Tiga gol Persebaya berasal dari brace David da Silva (15′ dan 83′) dan gol Irfan Jaya dua menit jelang pertandingan berakhir.

Sementara itu, Madura United hanya mampu membalas melalui Aleksandar Rakic (53′) dan Alberto Goncalves (60′).

Tak hanya itu, bomber naturalisasi Madura United, Greg Nwokolo harus diusir keluar lapangan setelah mendapat kartu merah karena memprotes wasit dengan keras.

Kekalahan ini juga menjadi kekalahan beruntun kelima bagi Andik Vermansah dkk pada penghujung Liga 1 2019.

Akibatnya, para suporter Madura United marah dan merangsek masuk ke dalam lapangan setelah pertandingan berakhir.

Mereka lantas membentangkan spanduk bertuliskan ‘Mainmu Tak Sesangar Julukannmu’ sembari menyerukan agar sang pelatih, Rasiman segera mundur dari jabatannya.

Dilansir Bolasport.com dari Tribun Madura, Rasiman menyatakan tidak akan menuruti keinginan K-conk Mania, julukan suporter Madura United.

Dia lebih memilih menyerahkan keputusan kepada pihak manajemen yang dinilai memiliki wewenang.

“Tidak ada masalah karena saya punya kontrak terhadap Madura United.

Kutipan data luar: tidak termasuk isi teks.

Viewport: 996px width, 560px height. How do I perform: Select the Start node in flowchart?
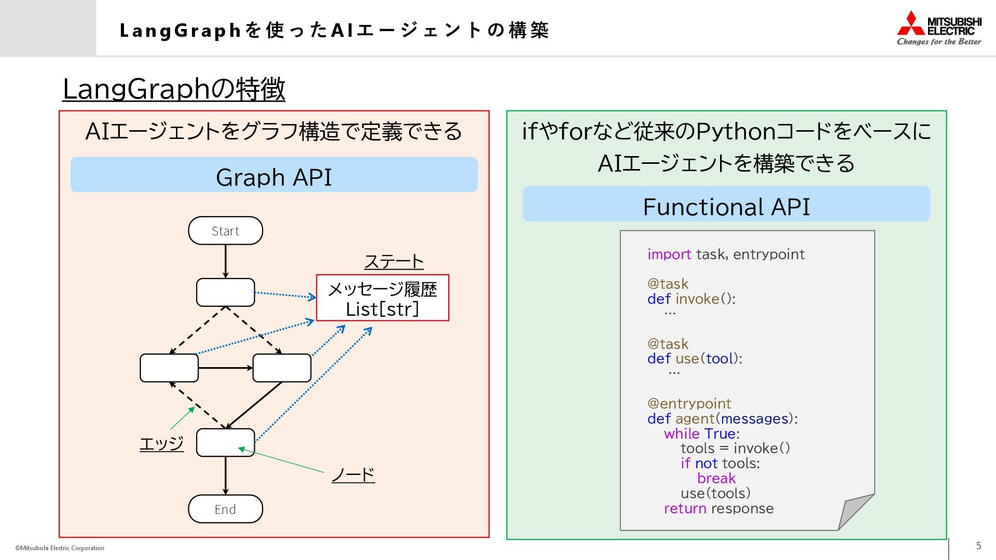[225, 231]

Biar manajemen bersikap seperti apa,” kata Rasiman tegas.

Pelatih Madura United, Rasiman, saat memberikan pernyataan dalam jumpa pers.

Rasiman menjelaskan bahwa dirinya sangat memahami kekecewaan para suporter terhadap hasil buruk yang didapatkan Madura United dalam lima pertandingan terakhir.

Namun, ia tetap akan menyerahkan semua keputusan kepada manajemen dan menanti kebijakan yang akan dikeluarkan.

“Saya sangat mengerti kekecewaan suporter karena orang yang paling kecewa di tim ini adalah saya,” ucapnya

“Saya serahkan ke manajemen menyikapi lima kekalahan beruntun ini,” tutur Rasiman.

Sejatinya, Rasiman merasa sangat terpukul dengan hasil kalah dari skuad Bajul Ijo.

Sebab setelah tertinggal 0-1 pada babak pertama, Madura United bisa berbalik unggul 2-1 selepas jeda.

Namun kartu merah yang didapatkan Greg mengubah alur pertandingan sehingga timnya harus rela kebobolan satu gol lagi jelang akhir laga.

“Kami tertinggal 0-1 pada babak pertama dan kami buat plan akhirnya bisa unggul 2-1 (di babak kedua),” kata Rasiman menjelaskan.

“Persebaya bisa menekan tapi kami berhasil melakukan serangan balik.”

“Tapi ketika ada insiden main dengan 10 orang di menit krusial rasanya agak sulit, tentunya kedisiplinan tim paling krusial karena secara taktik sudah baik,” tuturnya menandaskan.

Saat ini, Madura United masih belum beranjak dari peringkat keempat klasemen sementara dengan koleksi 44 poin.

Sedangkan Persebaya Surabaya menempati peringkat ketujuh dengan raihan 42 poin.